### RECORDS FOR THIS EXERCISE

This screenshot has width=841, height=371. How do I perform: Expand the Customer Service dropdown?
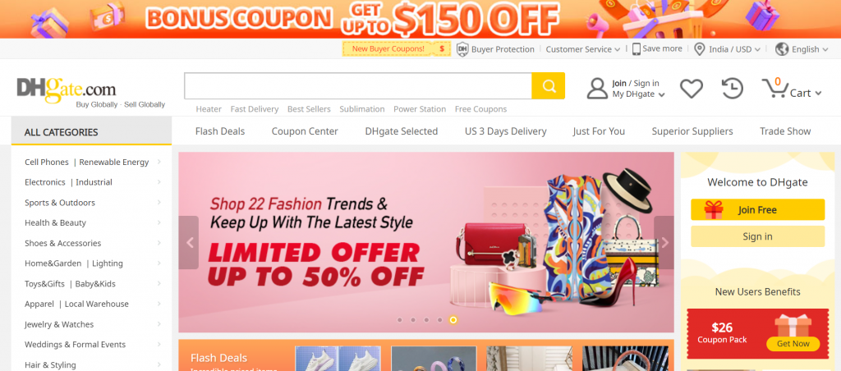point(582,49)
...
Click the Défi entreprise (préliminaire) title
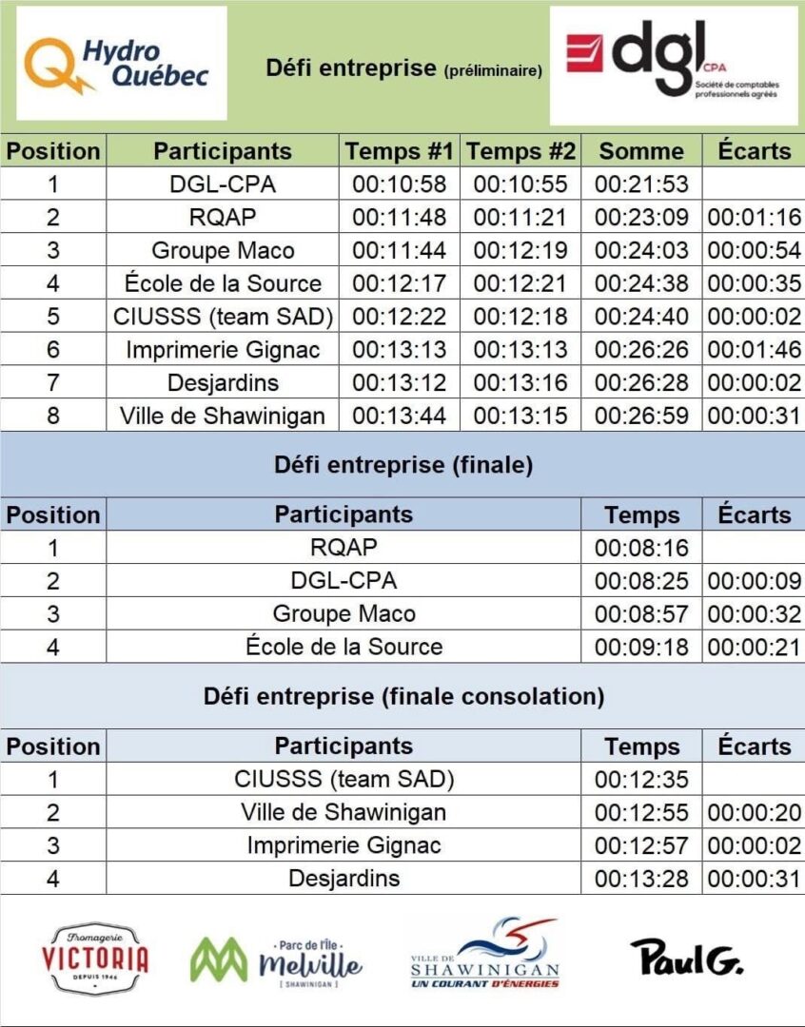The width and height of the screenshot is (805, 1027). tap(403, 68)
--
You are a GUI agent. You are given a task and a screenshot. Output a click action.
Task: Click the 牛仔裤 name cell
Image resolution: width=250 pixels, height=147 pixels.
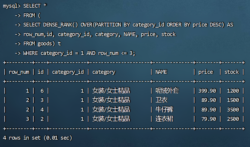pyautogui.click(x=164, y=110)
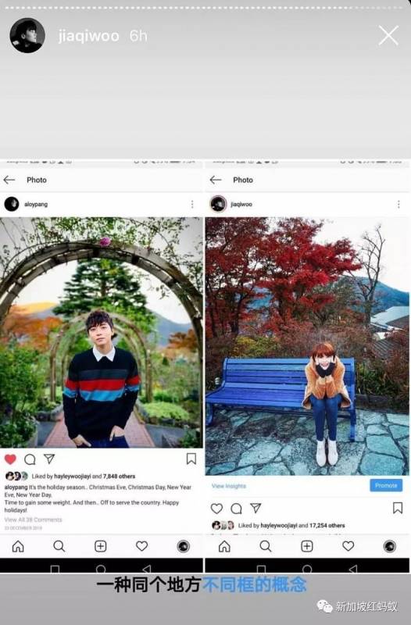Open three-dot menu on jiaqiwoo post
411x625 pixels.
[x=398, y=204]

### WHAT THE EXERCISE ASKS
After locating the line holding "You are a GUI" above, output exactly that line and every line after it through the line holding "Task: Click the 牛仔裤 name cell". Include nothing else.

### WRITTEN REPLY
You are a GUI agent. You are given a task and a screenshot. Output a click action.
Task: Click the 牛仔裤 name cell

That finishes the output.